This is an important point, which we took into account. We repeat here the same response as above (the Major comments section). The revised version of the manuscript discusses the confounding in the UK biobank data. We clearly demonstrate that uncorrected summary statistics of the UK Biobank GWAS show signals of stratification even if the analysis is restricted to White British individuals. Interestingly, in the UK the north-south genetic cline tracks the height gradient in the opposite direction than in Continental Europe. Obviously, the magnitude of the confounding is much smaller, compared to the confounding that can arise from residual stratification in a trans-European sample. It seems likely that both genetic and environmental stratification are present along similar dimensions in the UK Biobank population, which could explain this finding. Principal components can correct for stratification effects, regardless of whether they are of genetic or environmental origin. We therefore have made no attempts to disentangle the causes of stratification in the UK Biobank, but other researchers have (Haworth et al.).

2) Potential influence of GxE interactions: The manuscripts focus (for good reason) on issues connected with stratification. However, if polygenic scores depend on the environment (e.g., due to countergradient variation), GxE interactions are an alternative confounding factor.

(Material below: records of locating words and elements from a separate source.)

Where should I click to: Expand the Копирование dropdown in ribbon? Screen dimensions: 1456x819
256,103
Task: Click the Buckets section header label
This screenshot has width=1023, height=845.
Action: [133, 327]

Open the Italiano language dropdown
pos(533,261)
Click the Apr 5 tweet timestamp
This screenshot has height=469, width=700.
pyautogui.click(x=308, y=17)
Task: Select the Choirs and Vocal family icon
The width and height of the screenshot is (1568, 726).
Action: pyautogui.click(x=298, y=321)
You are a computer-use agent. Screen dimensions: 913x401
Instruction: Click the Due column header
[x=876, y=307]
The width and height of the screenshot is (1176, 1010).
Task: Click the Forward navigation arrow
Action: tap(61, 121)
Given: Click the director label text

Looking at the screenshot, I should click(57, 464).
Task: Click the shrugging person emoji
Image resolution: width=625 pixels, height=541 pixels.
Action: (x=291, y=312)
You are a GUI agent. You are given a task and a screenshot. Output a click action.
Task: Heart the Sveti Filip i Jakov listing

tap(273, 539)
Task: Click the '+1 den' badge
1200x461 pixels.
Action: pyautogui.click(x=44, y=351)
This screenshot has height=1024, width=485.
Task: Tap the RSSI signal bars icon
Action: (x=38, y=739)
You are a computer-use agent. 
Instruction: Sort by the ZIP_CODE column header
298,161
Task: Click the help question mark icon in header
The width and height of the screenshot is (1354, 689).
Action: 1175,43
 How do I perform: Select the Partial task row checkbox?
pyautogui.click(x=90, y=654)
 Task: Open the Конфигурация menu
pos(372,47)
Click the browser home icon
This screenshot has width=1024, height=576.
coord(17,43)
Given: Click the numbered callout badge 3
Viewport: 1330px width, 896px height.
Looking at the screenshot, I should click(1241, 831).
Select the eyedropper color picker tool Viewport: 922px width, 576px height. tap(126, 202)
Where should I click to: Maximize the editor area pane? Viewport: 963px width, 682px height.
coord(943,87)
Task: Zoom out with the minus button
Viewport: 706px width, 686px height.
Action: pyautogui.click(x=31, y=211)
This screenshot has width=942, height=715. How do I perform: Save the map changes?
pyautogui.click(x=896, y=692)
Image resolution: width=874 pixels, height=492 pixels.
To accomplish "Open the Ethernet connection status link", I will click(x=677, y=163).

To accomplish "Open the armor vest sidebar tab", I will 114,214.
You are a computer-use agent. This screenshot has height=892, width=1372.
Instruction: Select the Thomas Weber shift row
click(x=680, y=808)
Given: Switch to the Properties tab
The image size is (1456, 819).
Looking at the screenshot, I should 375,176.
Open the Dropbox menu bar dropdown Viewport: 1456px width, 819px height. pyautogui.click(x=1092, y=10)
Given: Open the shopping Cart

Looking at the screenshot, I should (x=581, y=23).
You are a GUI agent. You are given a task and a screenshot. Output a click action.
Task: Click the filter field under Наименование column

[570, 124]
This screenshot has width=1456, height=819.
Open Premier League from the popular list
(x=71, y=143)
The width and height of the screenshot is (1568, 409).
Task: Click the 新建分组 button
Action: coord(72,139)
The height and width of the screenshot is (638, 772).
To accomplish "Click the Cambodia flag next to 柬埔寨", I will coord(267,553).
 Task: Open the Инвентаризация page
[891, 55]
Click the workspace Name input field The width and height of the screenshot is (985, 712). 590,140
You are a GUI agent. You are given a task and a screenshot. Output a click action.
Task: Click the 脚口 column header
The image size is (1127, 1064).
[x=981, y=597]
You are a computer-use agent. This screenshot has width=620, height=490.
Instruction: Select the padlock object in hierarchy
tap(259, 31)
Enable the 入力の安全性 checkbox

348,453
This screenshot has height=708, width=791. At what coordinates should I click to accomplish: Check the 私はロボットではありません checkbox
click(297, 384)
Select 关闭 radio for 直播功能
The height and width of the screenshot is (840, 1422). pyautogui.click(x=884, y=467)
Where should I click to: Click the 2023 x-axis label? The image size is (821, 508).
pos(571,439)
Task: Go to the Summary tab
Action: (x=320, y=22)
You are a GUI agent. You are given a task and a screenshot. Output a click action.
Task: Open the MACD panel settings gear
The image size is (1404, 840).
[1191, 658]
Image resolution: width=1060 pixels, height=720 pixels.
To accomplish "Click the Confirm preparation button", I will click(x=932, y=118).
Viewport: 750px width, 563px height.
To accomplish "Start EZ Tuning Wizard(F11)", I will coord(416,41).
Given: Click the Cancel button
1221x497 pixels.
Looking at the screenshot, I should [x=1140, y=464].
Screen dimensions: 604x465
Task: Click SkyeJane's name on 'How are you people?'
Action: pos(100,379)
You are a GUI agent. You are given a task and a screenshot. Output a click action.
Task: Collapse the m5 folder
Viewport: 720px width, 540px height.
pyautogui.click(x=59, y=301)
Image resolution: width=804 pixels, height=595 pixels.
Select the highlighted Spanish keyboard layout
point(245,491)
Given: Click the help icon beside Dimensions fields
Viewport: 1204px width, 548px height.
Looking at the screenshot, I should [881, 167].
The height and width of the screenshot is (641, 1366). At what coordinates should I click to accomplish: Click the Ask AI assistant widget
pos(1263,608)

Importantly, use of a homogeneous detection panel (to avoid stratification), such as UKB-GB, could increase these effects. Maybe this should be briefly discussed in the context of the present results and mentioned as a necessary caveat also for future studies that use detection panels from narrow geographic regions.

We thank the reviewer for bringing this up and agree that GxE is another potential confounder affecting transferability of polygenic scores. At the same time, presence of GxE interactions without selection are not expected to generate a non-zero covariance between effect size estimates and allele frequency differences (basis of Qx) or between effect size estimates and allelic ages (basis of tSDS), although such interactions are an important caveat for how adaptation signals should be interpreted. We think that the countergradient due to stabilizing selection in a changing environment (with or without presence of GxE) can indeed lead to a signal of adaptation. Whether this should be considered a false signal or as a true adaptation to the same phenotypic value might be a matter of a terminology debate.

We briefly mention the potential effect of GxE on the transferability of polygenic scores in the Discussion. We decided not to include the technical points above in the manuscript because we are trying to make it more accessible.

What, exactly, causes the problems with the previous data?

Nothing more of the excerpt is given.